EXCERPTED RECORDS
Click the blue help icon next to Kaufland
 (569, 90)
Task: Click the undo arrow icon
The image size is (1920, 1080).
* * *
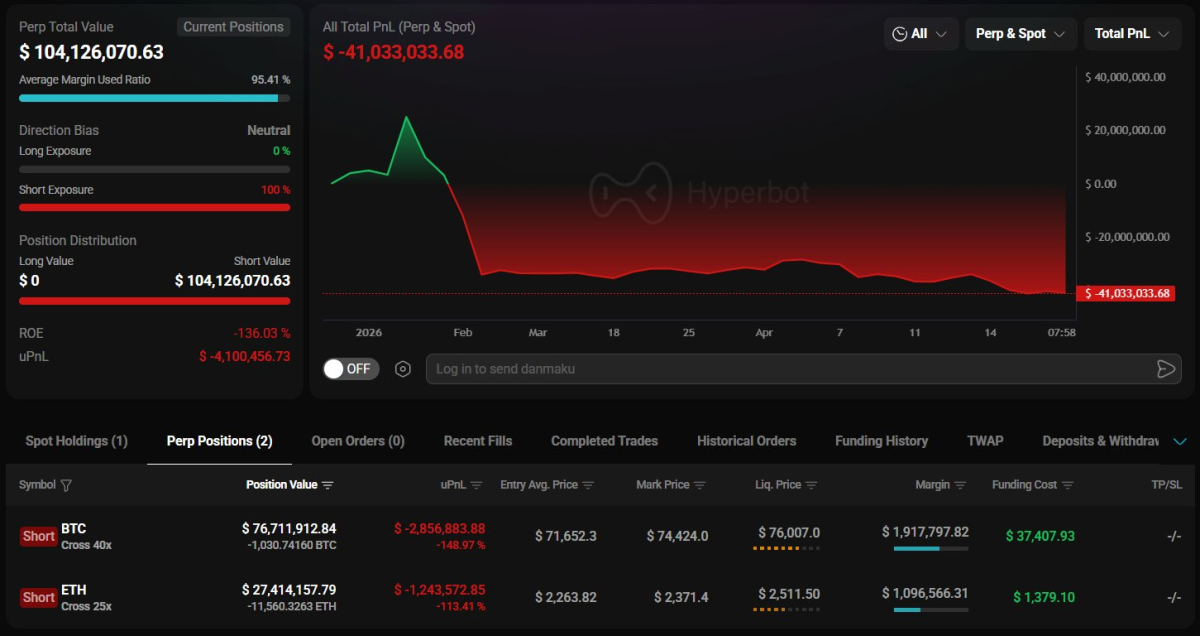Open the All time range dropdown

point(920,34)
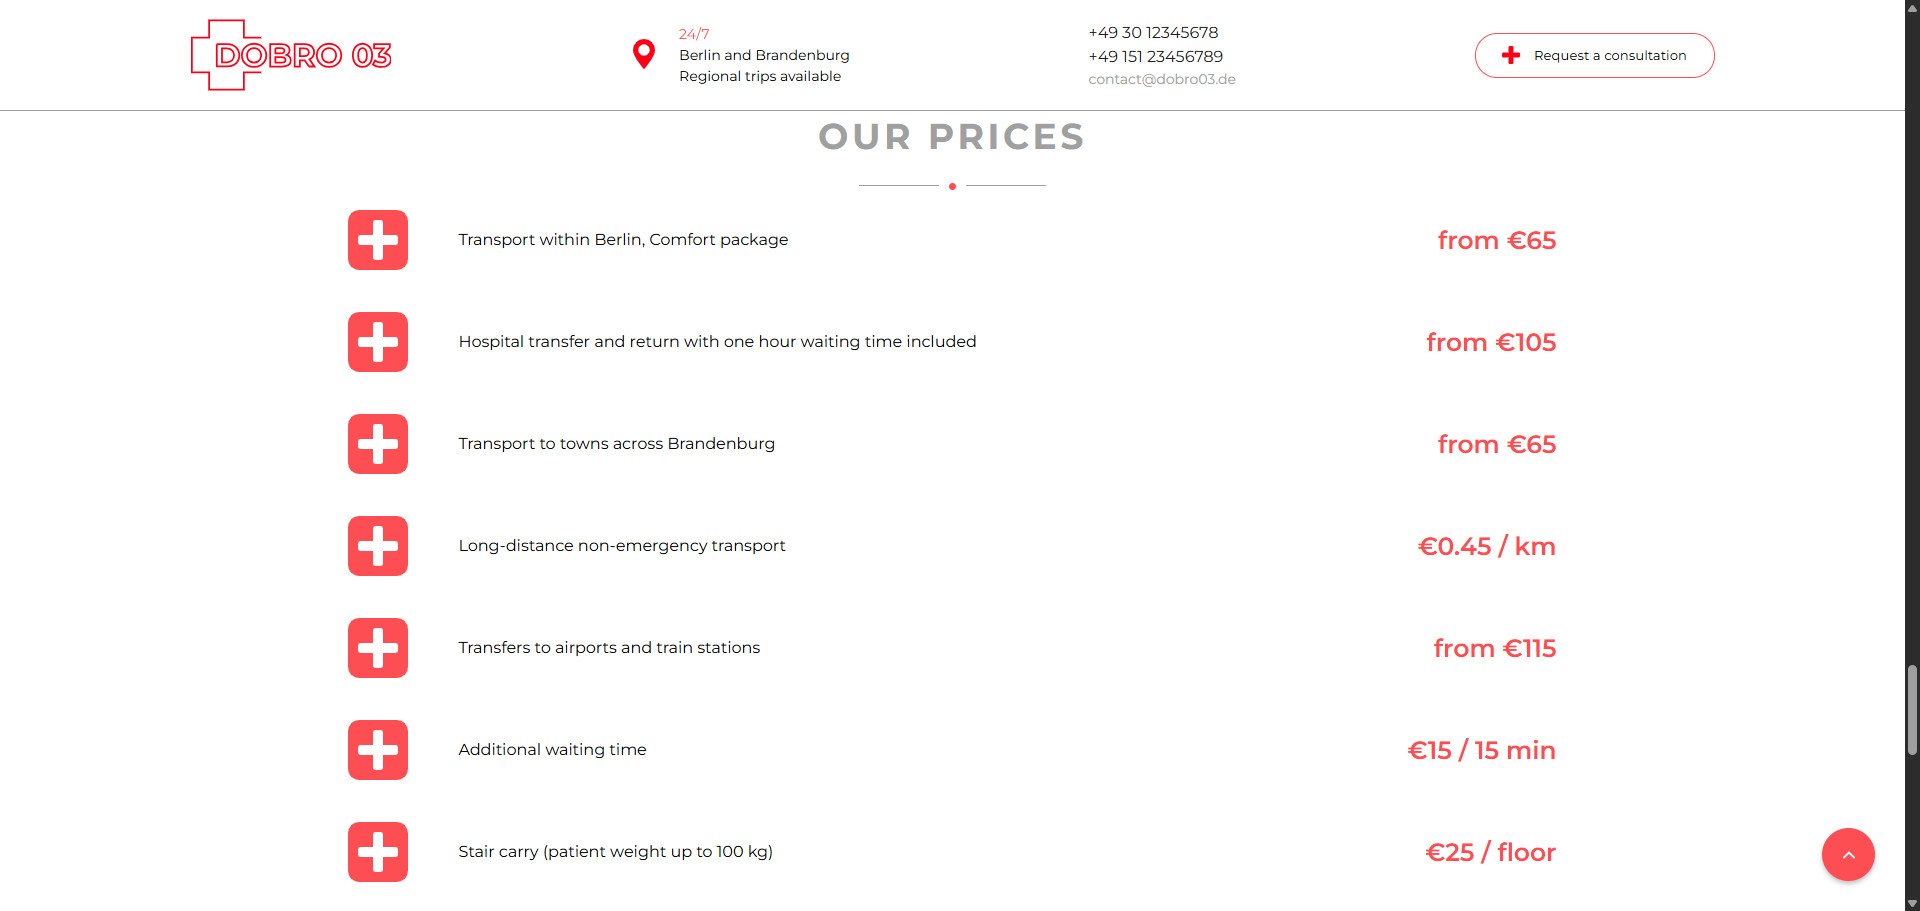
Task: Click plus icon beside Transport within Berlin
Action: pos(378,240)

EXERCISE
Recast the items from the line with "Click the blue help icon next to Kaufland" to the line with "The image size is (1920, 1080).", inclusive, as a JSON list of strings, one string per line and blank lines omitted.

WRITTEN REPLY
[
  "Click the blue help icon next to Kaufland",
  " (569, 90)",
  "Task: Click the undo arrow icon",
  "The image size is (1920, 1080)."
]